The WordPress server that stores website content.
The MySQL server that stores users and configurations.
A load balancer that routes traffic from a public network to the WordPress server or servers.

To provide high availability for your website or the ability to scale it according to the external load, we will deploy multiple WordPress servers. In a real-life scenario, you should also have multiple MySQL servers with the active-active or active-passive configuration, which is out of scope of this guide. You can find a lot of examples of highly available MySQL clusters for Kubernetes on the Internet.

The schema of our WordPress deployment looks as follows:

Prerequisites

1. Deploy a Virtuozzo Infrastructure cluster.

2. Create the compute cluster with the Kubernetes service.

3. Configure the default storage policy for boot volumes on Kubernetes master nodes. Ensure that the selected policy is available for all projects where you are planning to deploy Kubernetes.

4. Install kubectl on your workstation.

5. Install Helm on your workstation.

6. Download and install Lens on your workstation.

7. Download the following WordPress deployment files:

8. In Virtuozzo Infrastructure, create a demo project with enough quotas to run a Kubernetes cluster. In your project, create a virtual network, a virtual router, and upload an SSH key:

For the network, specify the following parameters:
- Name: private
- IPv4 subnet: 10.0.0.0/24
- Gateway: 10.0.0.1
- DNS server: 8.8.8.8
For the router, specify the following parameters:
- Name: router
- The router connects your private and public networks

9. Download the ISO image of the TrueNAS server and upload it to your project.
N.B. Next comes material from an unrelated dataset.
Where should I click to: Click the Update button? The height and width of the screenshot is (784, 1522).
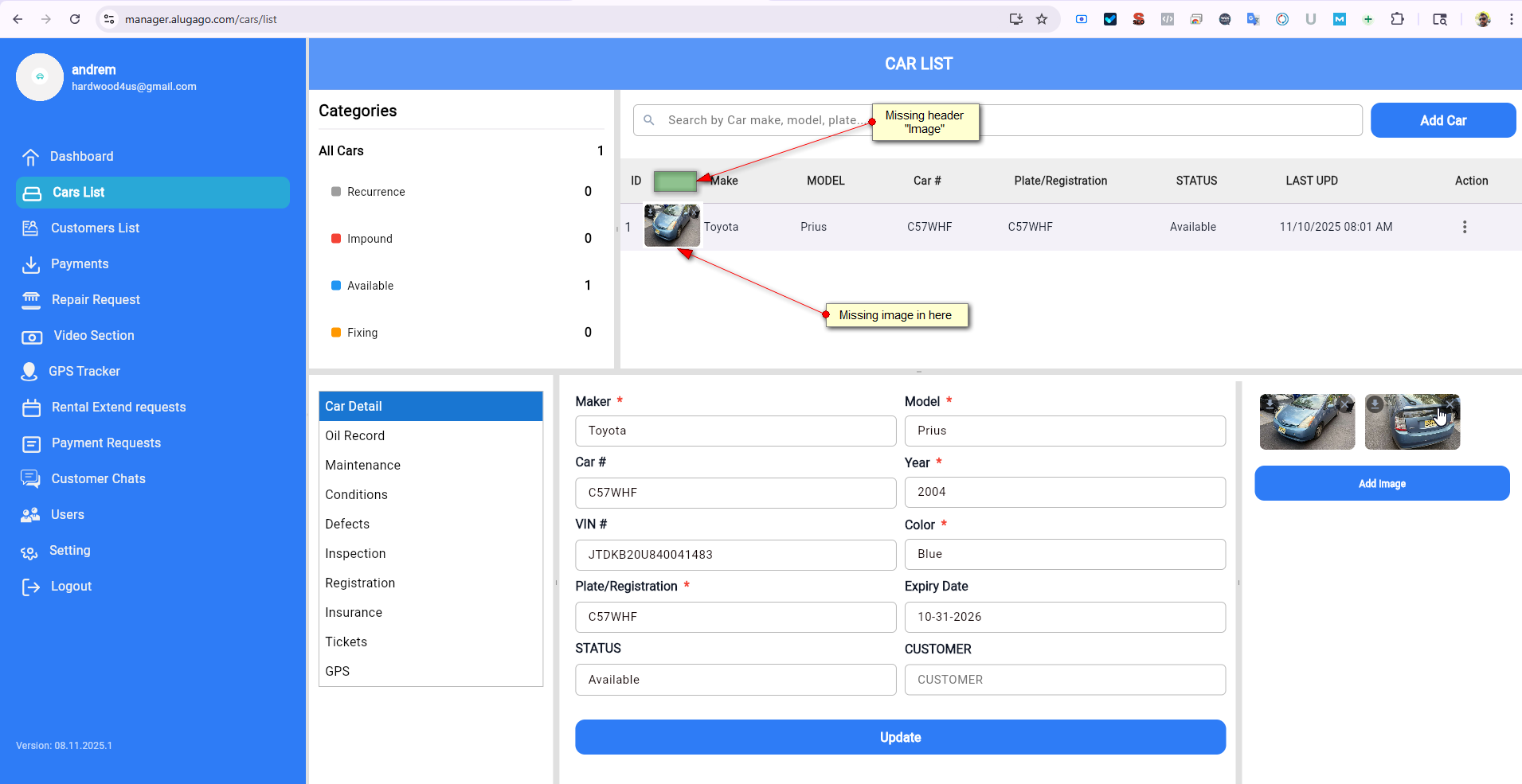point(900,737)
Preparing the demo environment

Deploying the NFS server

The WordPress server itself does not support native scalability. With multiple WordPress servers, these servers must have access to the same persistent volumes (PV) where the WordPress server stores its content. To have simultaneous access from multiple Kubernetes pods to the same PV, this PV must support the ReadWriteMany (RWX) access mode. As the Virtuozzo Storage driver for Kubernetes does not support RWX, we need to use an external storage, such as NFS. For more details, refer to the Kubernetes CSI Storage Developer Documentation.
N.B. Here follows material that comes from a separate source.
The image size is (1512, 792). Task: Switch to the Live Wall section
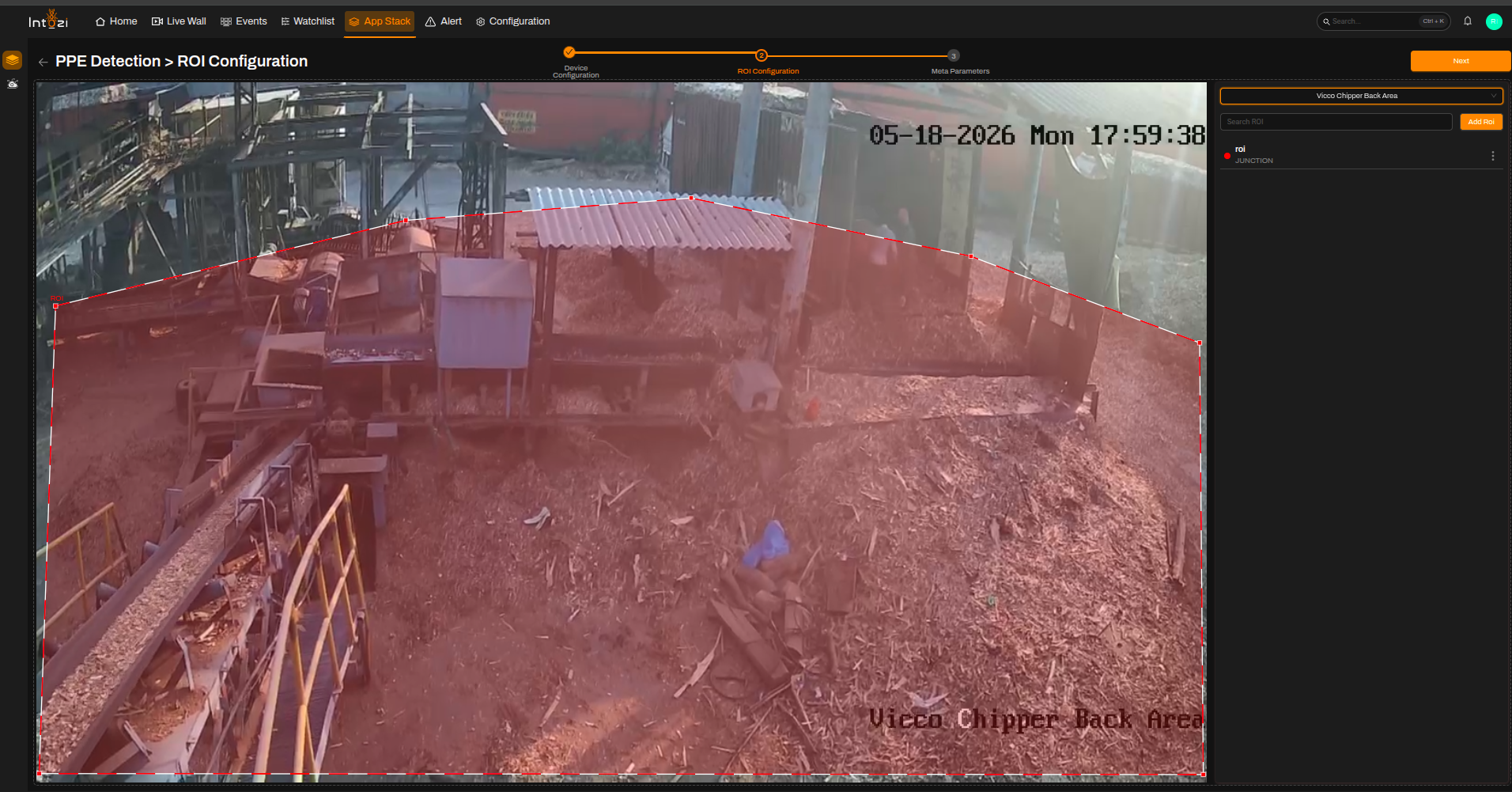pyautogui.click(x=179, y=21)
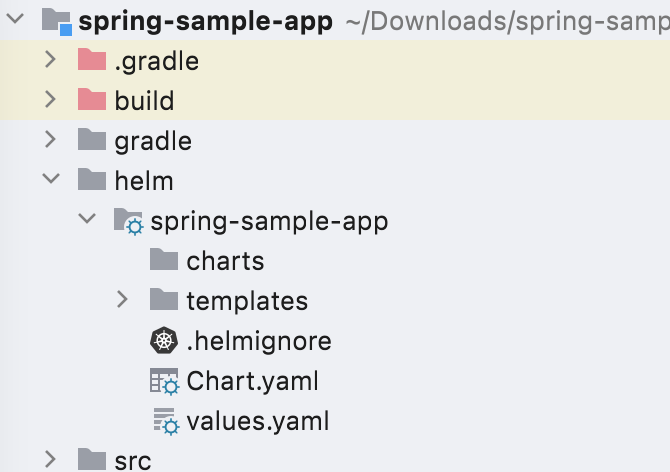670x472 pixels.
Task: Click the values.yaml file icon
Action: [163, 421]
For this environment, we will deploy a virtual instance of the TrueNAS server inside a virtual machine.

1. Open the Virtuozzo Infrastructure self-service panel, go to the Virtual machines screen, and click Create virtual machine. Specify the following parameters:

Name: nas01
Image: <truenas-iso-image>
Volumes:
- 100 GiB boot volume
- 200 GiB data volume
Flavor: large (4 vCPUs, 8 GiB of RAM)
Network interface: private

2. Go to the Floating IPs screen and click Add floating IP. Select your public network to pick a floating IP from and assign this IP address to your nas01 private IP address.

3. Go to the nas01 virtual console and configure the TrueNAS server.

4. Go to the nas01 management IP address and log in to the interface.

5. Go to Services, enable the NFS service, and configure the following settings:

Enable NFSv4: enabled
NFSv3 ownership model for NFSv4: enabled
Allow non-root mount: enabled
Other settings: disabled

6. Go to Storage → Pools, click Add, and specify the following parameters:

Name: pool1
Select your 200 GiB disk
Policy: stripe

7. Go to Storage → Pools → pool1, click Add Dataset, and create a dataset with the name share1. Keep all other options by default.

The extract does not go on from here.